What is required - Edit the entries below so that every "Identify the location of" becomes "Locate", and leave the rest unchanged.

(Stored items)
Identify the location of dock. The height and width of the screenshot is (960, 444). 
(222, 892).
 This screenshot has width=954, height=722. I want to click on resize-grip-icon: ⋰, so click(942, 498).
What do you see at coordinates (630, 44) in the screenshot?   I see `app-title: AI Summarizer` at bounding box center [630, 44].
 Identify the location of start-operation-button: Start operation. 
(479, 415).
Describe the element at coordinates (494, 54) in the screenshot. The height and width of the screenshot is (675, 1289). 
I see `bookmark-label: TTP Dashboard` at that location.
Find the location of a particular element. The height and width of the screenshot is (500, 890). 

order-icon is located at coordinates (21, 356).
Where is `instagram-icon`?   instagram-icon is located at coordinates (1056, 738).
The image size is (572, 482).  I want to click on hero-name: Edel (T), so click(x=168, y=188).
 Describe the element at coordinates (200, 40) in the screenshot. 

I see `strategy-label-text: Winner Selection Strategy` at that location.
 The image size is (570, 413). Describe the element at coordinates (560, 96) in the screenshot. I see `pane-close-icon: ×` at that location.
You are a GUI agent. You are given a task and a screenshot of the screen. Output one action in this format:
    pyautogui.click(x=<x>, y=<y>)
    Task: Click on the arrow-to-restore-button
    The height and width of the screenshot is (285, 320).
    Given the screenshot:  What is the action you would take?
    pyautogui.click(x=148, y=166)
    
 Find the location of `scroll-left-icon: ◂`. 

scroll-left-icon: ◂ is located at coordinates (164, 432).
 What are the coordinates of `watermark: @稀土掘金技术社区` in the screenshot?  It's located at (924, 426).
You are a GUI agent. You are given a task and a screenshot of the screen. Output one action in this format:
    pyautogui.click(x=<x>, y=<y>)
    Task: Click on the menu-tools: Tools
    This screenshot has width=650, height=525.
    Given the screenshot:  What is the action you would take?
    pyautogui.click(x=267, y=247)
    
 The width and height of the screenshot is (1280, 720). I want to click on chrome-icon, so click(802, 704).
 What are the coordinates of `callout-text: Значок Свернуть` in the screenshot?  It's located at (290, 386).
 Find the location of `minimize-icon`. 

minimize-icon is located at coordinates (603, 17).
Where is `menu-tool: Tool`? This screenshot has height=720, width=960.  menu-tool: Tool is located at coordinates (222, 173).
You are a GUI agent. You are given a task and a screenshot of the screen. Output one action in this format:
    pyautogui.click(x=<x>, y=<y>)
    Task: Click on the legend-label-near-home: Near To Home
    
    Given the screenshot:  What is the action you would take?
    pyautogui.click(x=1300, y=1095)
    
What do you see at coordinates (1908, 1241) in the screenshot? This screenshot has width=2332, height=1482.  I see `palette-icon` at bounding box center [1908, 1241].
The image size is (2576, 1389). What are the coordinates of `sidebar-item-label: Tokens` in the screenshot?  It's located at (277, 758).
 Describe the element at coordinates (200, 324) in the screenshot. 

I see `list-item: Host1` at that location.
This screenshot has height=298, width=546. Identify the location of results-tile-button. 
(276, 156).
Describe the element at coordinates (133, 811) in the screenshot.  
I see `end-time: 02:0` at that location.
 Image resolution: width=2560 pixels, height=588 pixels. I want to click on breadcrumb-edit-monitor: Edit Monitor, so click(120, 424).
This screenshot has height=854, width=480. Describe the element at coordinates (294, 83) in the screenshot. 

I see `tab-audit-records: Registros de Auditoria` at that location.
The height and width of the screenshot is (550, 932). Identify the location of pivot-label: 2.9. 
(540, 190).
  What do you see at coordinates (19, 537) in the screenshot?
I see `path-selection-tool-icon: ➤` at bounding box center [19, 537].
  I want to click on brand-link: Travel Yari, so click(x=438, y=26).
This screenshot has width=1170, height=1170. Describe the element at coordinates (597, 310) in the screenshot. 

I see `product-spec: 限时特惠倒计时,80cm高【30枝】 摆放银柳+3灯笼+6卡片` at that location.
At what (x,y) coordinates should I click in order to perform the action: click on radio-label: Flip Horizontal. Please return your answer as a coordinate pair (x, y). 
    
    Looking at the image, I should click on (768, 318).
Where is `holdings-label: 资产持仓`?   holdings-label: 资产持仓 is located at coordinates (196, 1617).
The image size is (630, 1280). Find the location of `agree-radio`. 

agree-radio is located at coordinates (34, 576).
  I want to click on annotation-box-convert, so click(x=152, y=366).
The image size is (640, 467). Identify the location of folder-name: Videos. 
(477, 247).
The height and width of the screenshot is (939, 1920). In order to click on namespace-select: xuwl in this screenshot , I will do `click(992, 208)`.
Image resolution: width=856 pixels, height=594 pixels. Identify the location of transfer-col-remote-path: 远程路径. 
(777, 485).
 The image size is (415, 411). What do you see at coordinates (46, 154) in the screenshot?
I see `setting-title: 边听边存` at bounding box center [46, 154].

Expected answer -
Locate dock. The height and width of the screenshot is (960, 444). 
(222, 892).
 This screenshot has width=954, height=722. I want to click on resize-grip-icon: ⋰, so click(942, 498).
What do you see at coordinates (630, 44) in the screenshot?   I see `app-title: AI Summarizer` at bounding box center [630, 44].
 Locate start-operation-button: Start operation. 
(479, 415).
Describe the element at coordinates (494, 54) in the screenshot. The height and width of the screenshot is (675, 1289). 
I see `bookmark-label: TTP Dashboard` at that location.
Find the location of a particular element. The height and width of the screenshot is (500, 890). 

order-icon is located at coordinates (21, 356).
Where is `instagram-icon`?   instagram-icon is located at coordinates (1056, 738).
The image size is (572, 482).  I want to click on hero-name: Edel (T), so click(x=168, y=188).
 Describe the element at coordinates (200, 40) in the screenshot. 

I see `strategy-label-text: Winner Selection Strategy` at that location.
 The image size is (570, 413). Describe the element at coordinates (560, 96) in the screenshot. I see `pane-close-icon: ×` at that location.
You are a GUI agent. You are given a task and a screenshot of the screen. Output one action in this format:
    pyautogui.click(x=<x>, y=<y>)
    Task: Click on the arrow-to-restore-button
    The height and width of the screenshot is (285, 320).
    Given the screenshot:  What is the action you would take?
    pyautogui.click(x=148, y=166)
    
 Find the location of `scroll-left-icon: ◂`. 

scroll-left-icon: ◂ is located at coordinates (164, 432).
 What are the coordinates of `watermark: @稀土掘金技术社区` in the screenshot?  It's located at (924, 426).
You are a GUI agent. You are given a task and a screenshot of the screen. Output one action in this format:
    pyautogui.click(x=<x>, y=<y>)
    Task: Click on the menu-tools: Tools
    This screenshot has width=650, height=525.
    Given the screenshot:  What is the action you would take?
    pyautogui.click(x=267, y=247)
    
 The width and height of the screenshot is (1280, 720). I want to click on chrome-icon, so click(802, 704).
 What are the coordinates of `callout-text: Значок Свернуть` in the screenshot?  It's located at (290, 386).
 Find the location of `minimize-icon`. 

minimize-icon is located at coordinates (603, 17).
Where is `menu-tool: Tool`? This screenshot has height=720, width=960.  menu-tool: Tool is located at coordinates (222, 173).
You are a GUI agent. You are given a task and a screenshot of the screen. Output one action in this format:
    pyautogui.click(x=<x>, y=<y>)
    Task: Click on the legend-label-near-home: Near To Home
    
    Given the screenshot:  What is the action you would take?
    pyautogui.click(x=1300, y=1095)
    
What do you see at coordinates (1908, 1241) in the screenshot? This screenshot has width=2332, height=1482.  I see `palette-icon` at bounding box center [1908, 1241].
The image size is (2576, 1389). What are the coordinates of `sidebar-item-label: Tokens` in the screenshot?  It's located at (277, 758).
 Describe the element at coordinates (200, 324) in the screenshot. 

I see `list-item: Host1` at that location.
This screenshot has height=298, width=546. Locate results-tile-button. 
(276, 156).
Describe the element at coordinates (133, 811) in the screenshot.  
I see `end-time: 02:0` at that location.
 Image resolution: width=2560 pixels, height=588 pixels. I want to click on breadcrumb-edit-monitor: Edit Monitor, so click(120, 424).
This screenshot has height=854, width=480. Describe the element at coordinates (294, 83) in the screenshot. 

I see `tab-audit-records: Registros de Auditoria` at that location.
The height and width of the screenshot is (550, 932). Locate pivot-label: 2.9. 
(540, 190).
  What do you see at coordinates (19, 537) in the screenshot?
I see `path-selection-tool-icon: ➤` at bounding box center [19, 537].
  I want to click on brand-link: Travel Yari, so click(x=438, y=26).
This screenshot has width=1170, height=1170. Describe the element at coordinates (597, 310) in the screenshot. 

I see `product-spec: 限时特惠倒计时,80cm高【30枝】 摆放银柳+3灯笼+6卡片` at that location.
At what (x,y) coordinates should I click in order to perform the action: click on radio-label: Flip Horizontal. Please return your answer as a coordinate pair (x, y). 
    
    Looking at the image, I should click on (768, 318).
Where is `holdings-label: 资产持仓`?   holdings-label: 资产持仓 is located at coordinates (196, 1617).
The image size is (630, 1280). Find the location of `agree-radio`. 

agree-radio is located at coordinates (34, 576).
  I want to click on annotation-box-convert, so click(x=152, y=366).
The image size is (640, 467). Locate folder-name: Videos. 
(477, 247).
The height and width of the screenshot is (939, 1920). In order to click on namespace-select: xuwl in this screenshot , I will do `click(992, 208)`.
Image resolution: width=856 pixels, height=594 pixels. Locate transfer-col-remote-path: 远程路径. 
(777, 485).
 The image size is (415, 411). What do you see at coordinates (46, 154) in the screenshot?
I see `setting-title: 边听边存` at bounding box center [46, 154].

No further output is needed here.